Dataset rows
* * *
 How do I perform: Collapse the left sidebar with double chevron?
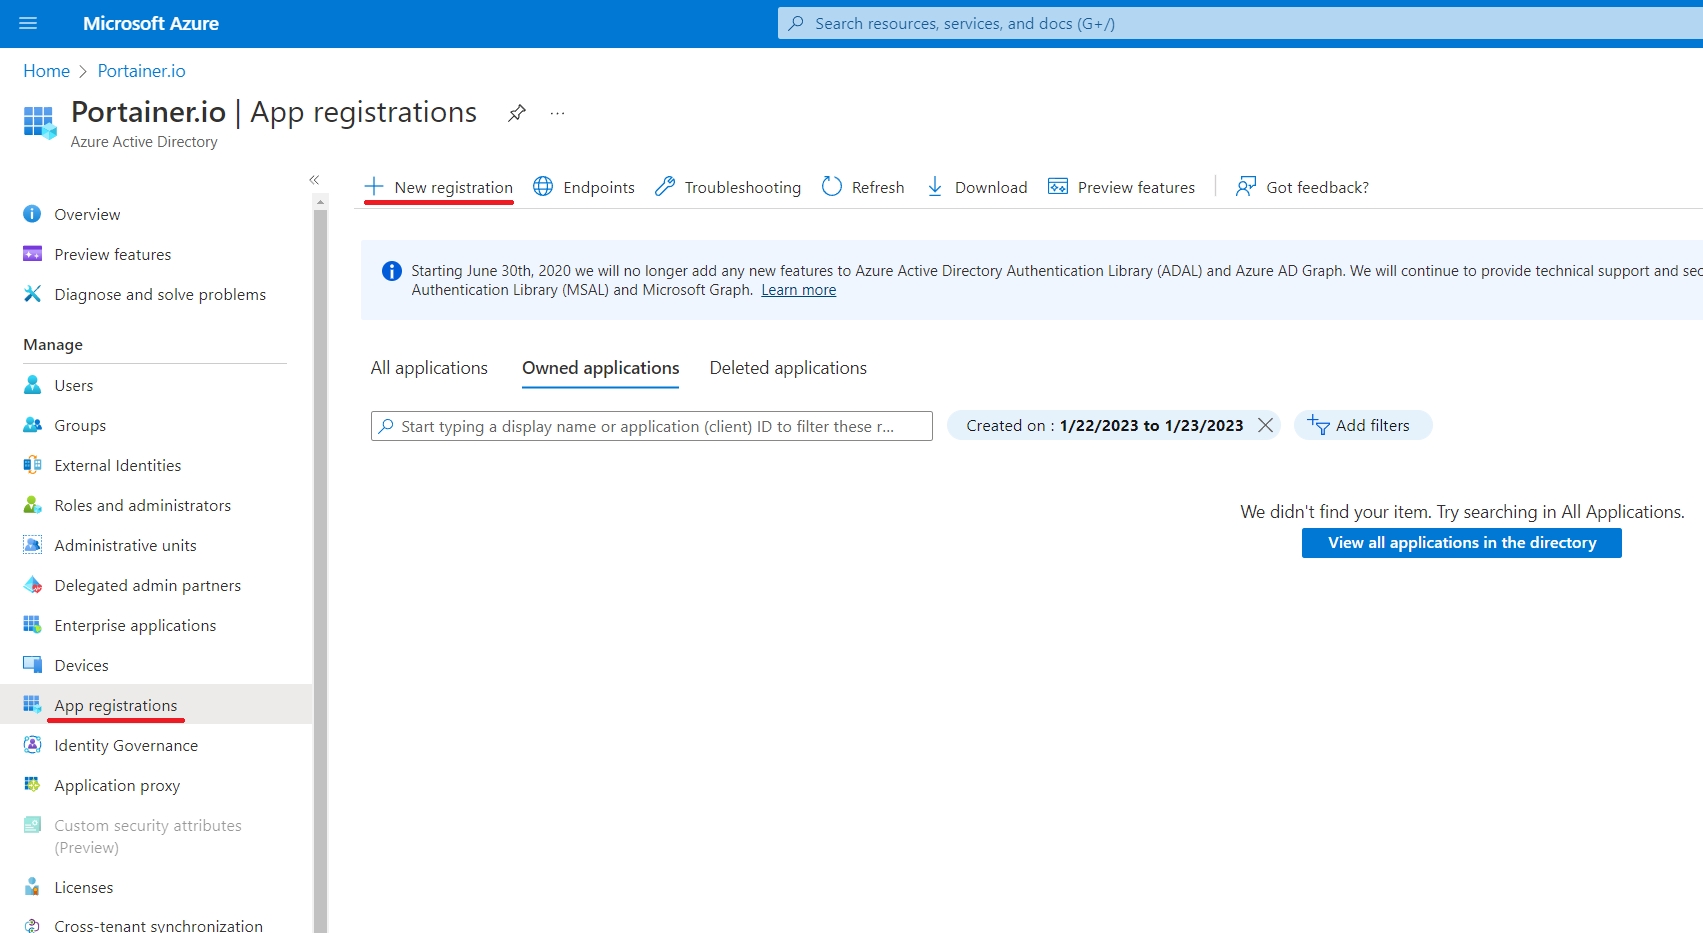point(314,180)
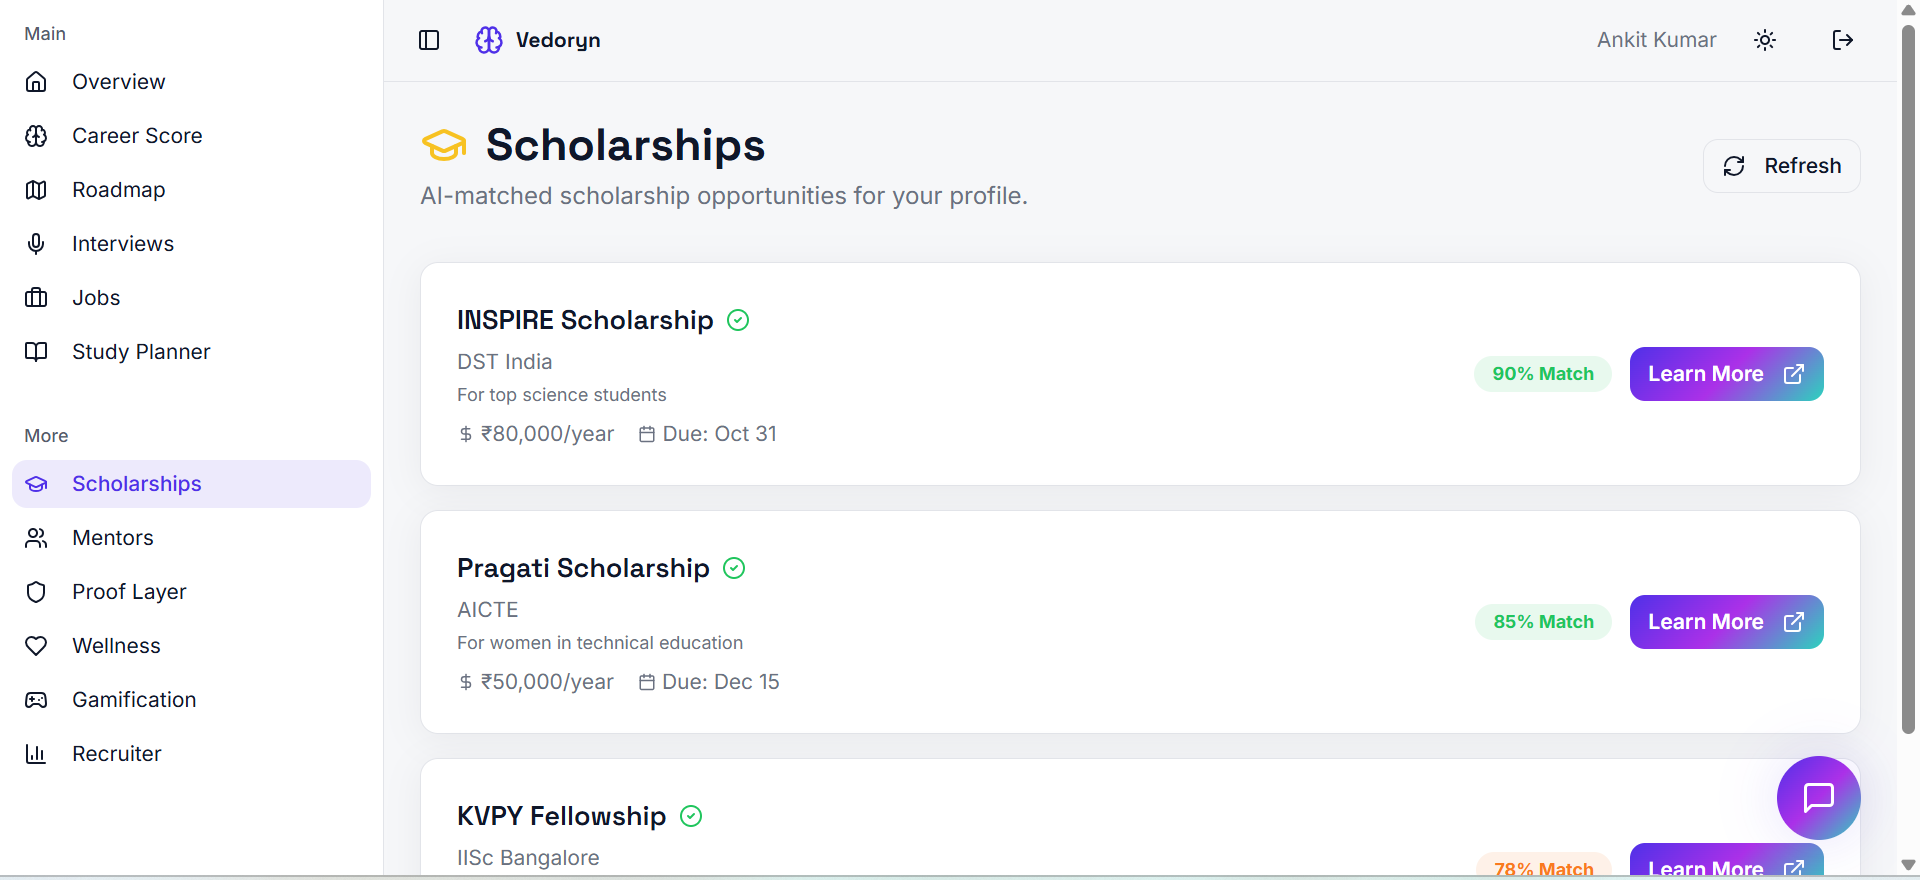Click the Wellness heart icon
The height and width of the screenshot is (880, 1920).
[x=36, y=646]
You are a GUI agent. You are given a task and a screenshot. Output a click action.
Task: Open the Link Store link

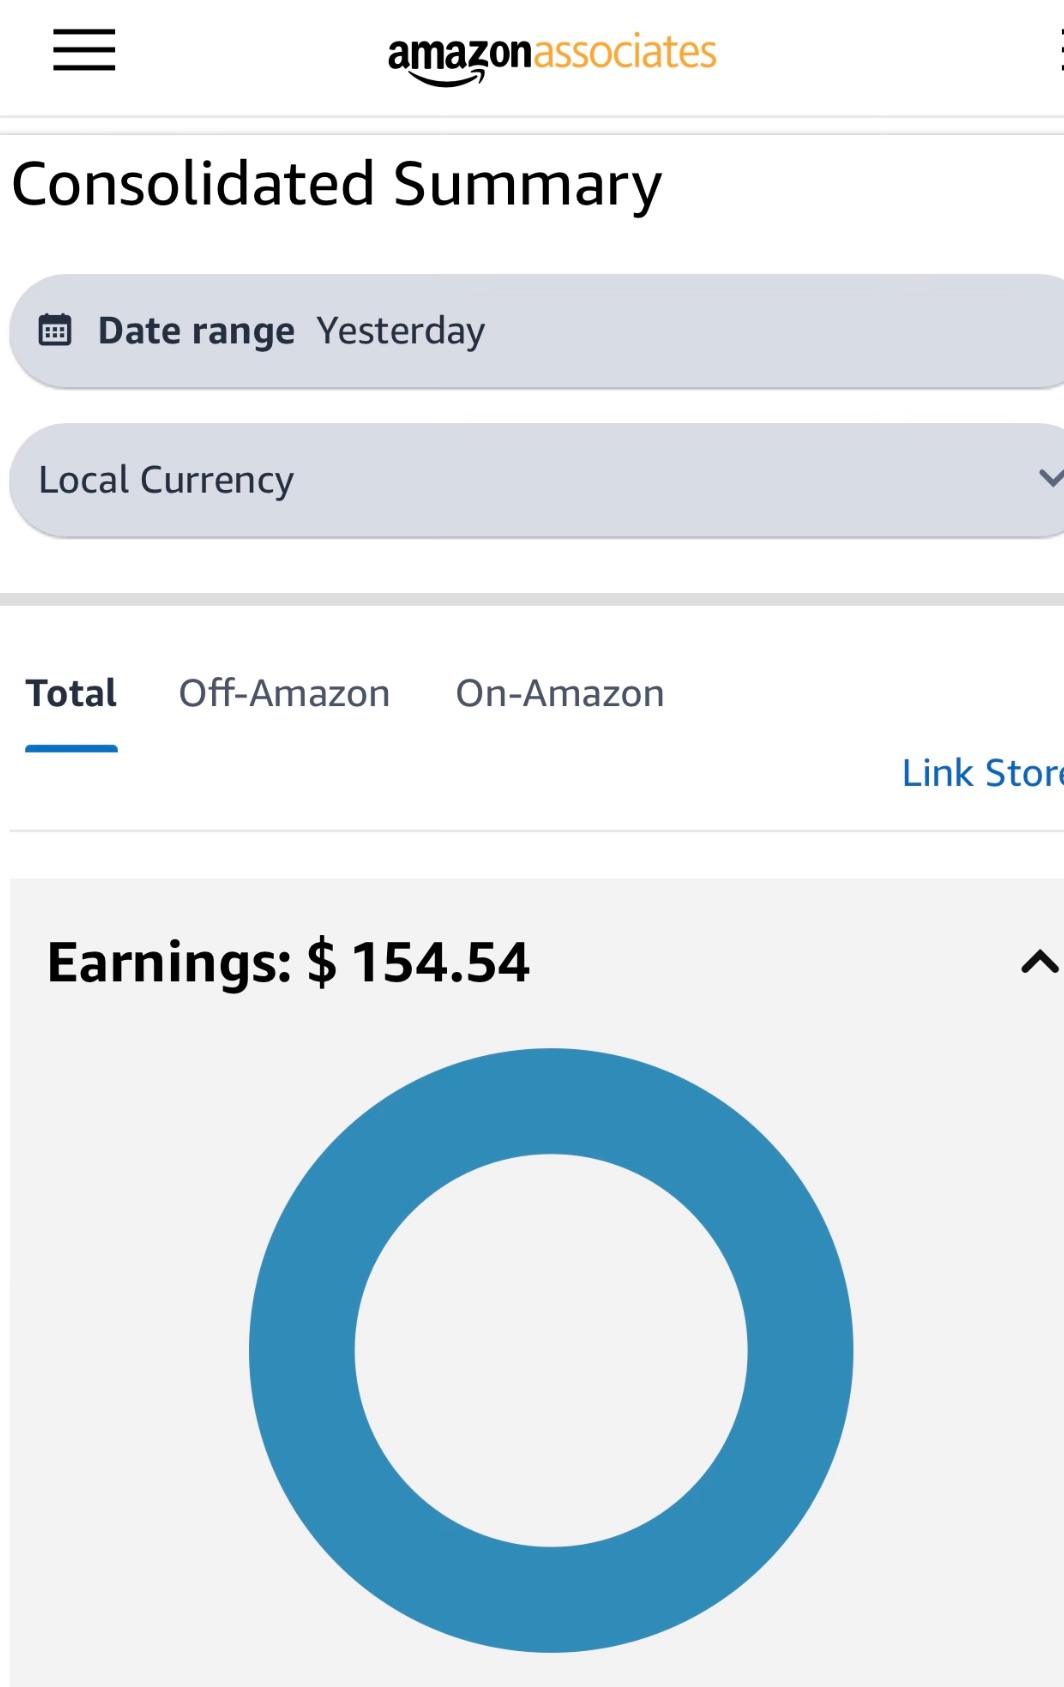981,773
* * *
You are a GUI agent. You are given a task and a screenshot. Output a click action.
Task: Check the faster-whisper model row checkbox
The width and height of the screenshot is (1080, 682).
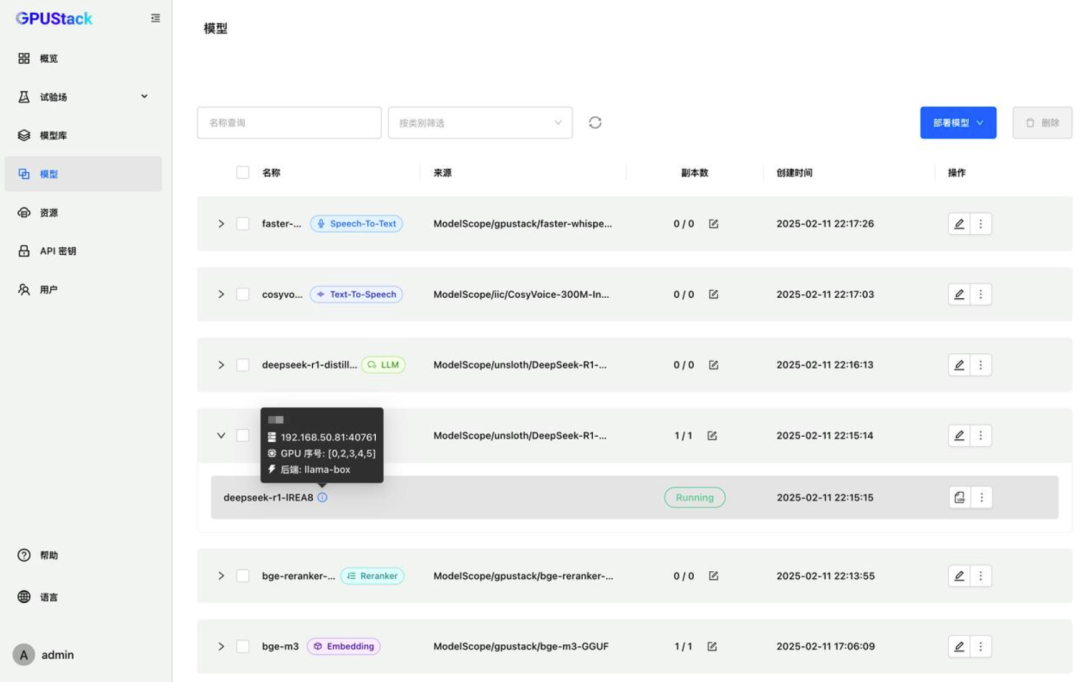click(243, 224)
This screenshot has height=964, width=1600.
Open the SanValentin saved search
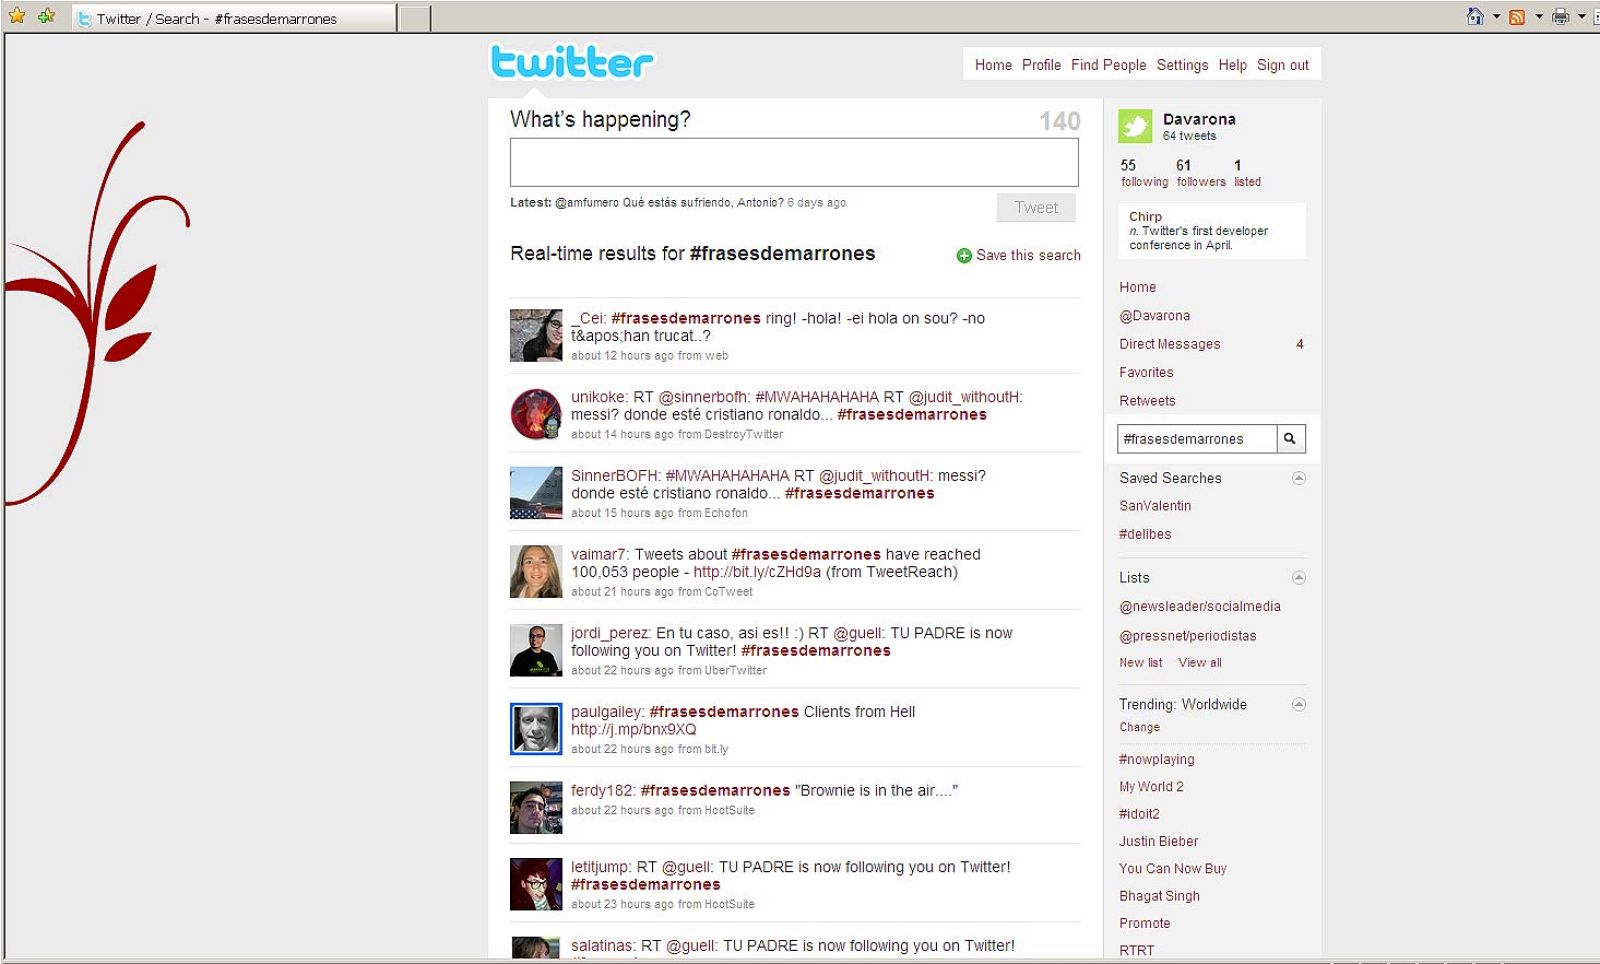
* * *
What you have to do
Convert the listing lines into a Markdown table with the columns "Row" and "Line", starting at the line with "This screenshot has height=964, width=1600." and running up to and including the line with "Open the SanValentin saved search". Leave out any blank lines.

Task output
| Row | Line |
|---|---|
| 1 | This screenshot has height=964, width=1600. |
| 2 | Open the SanValentin saved search |